Material provided:
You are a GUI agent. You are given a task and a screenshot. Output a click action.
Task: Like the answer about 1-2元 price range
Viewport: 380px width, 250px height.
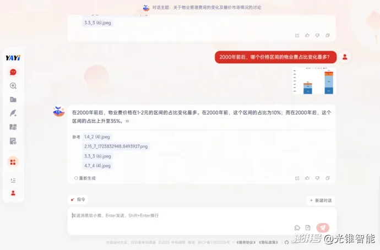[307, 178]

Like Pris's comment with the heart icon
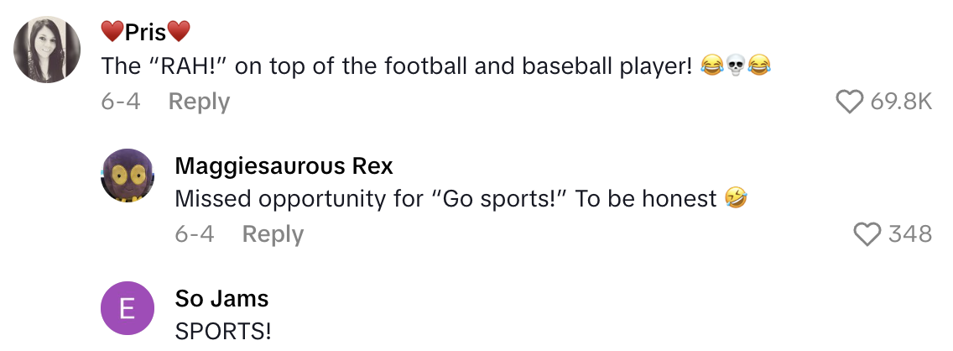coord(850,102)
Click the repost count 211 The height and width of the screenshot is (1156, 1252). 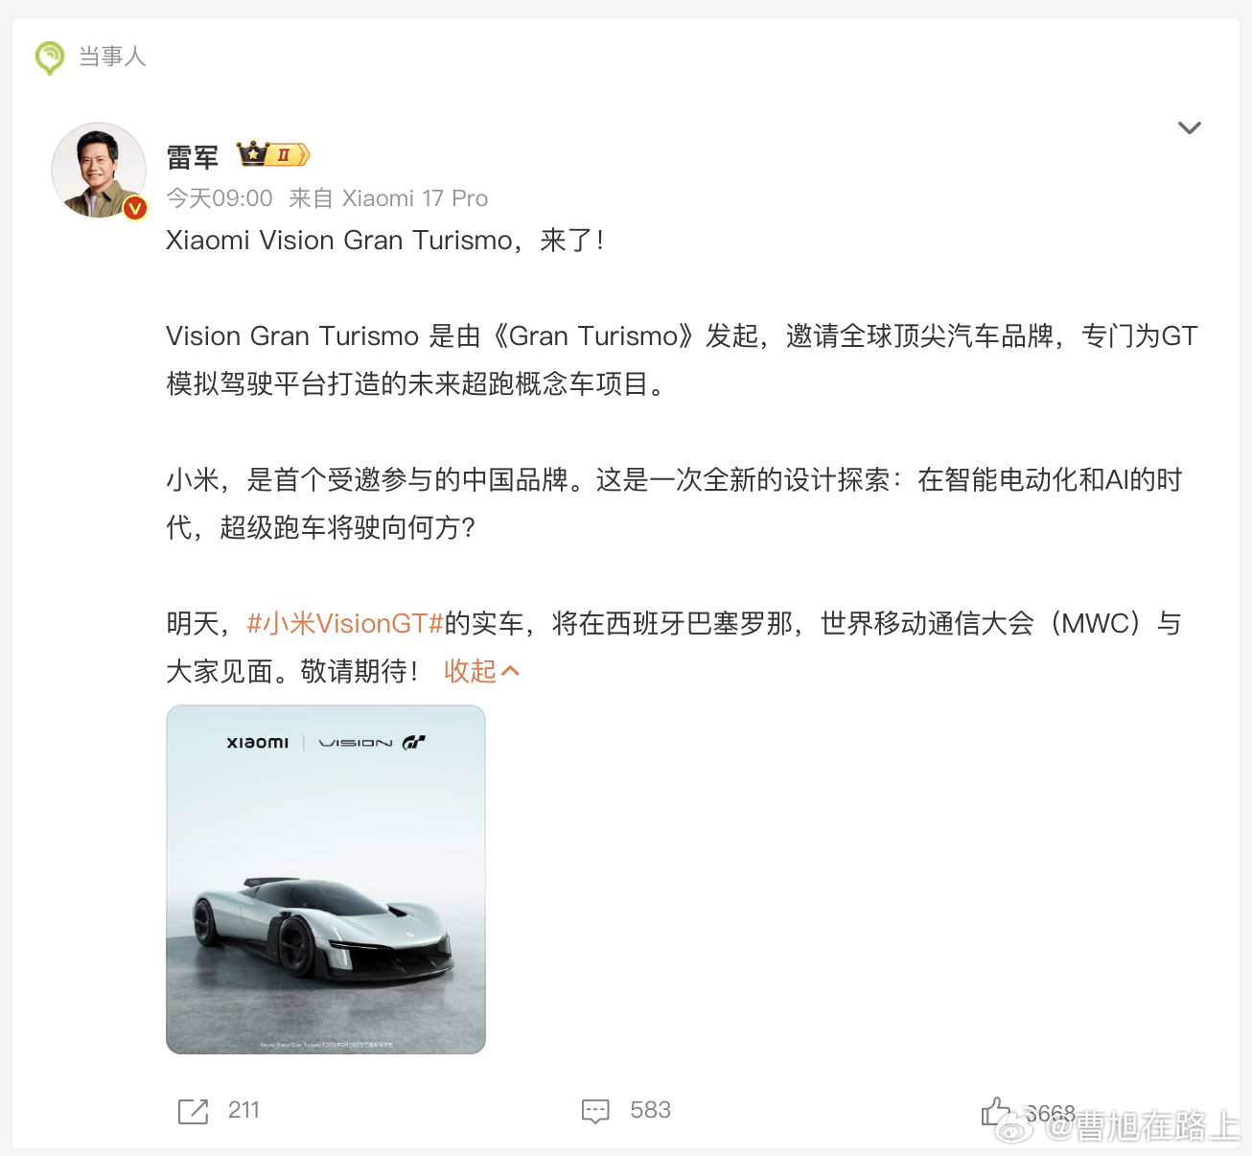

How to complete this task:
In the entries above, find the line containing "Like Pris's comment with the heart icon". Transcribe it and every later line to the end, exactly, and leave out the pictures.

Solution to the exercise:
Like Pris's comment with the heart icon
coord(850,102)
Click the repost count 211 The height and width of the screenshot is (1156, 1252). 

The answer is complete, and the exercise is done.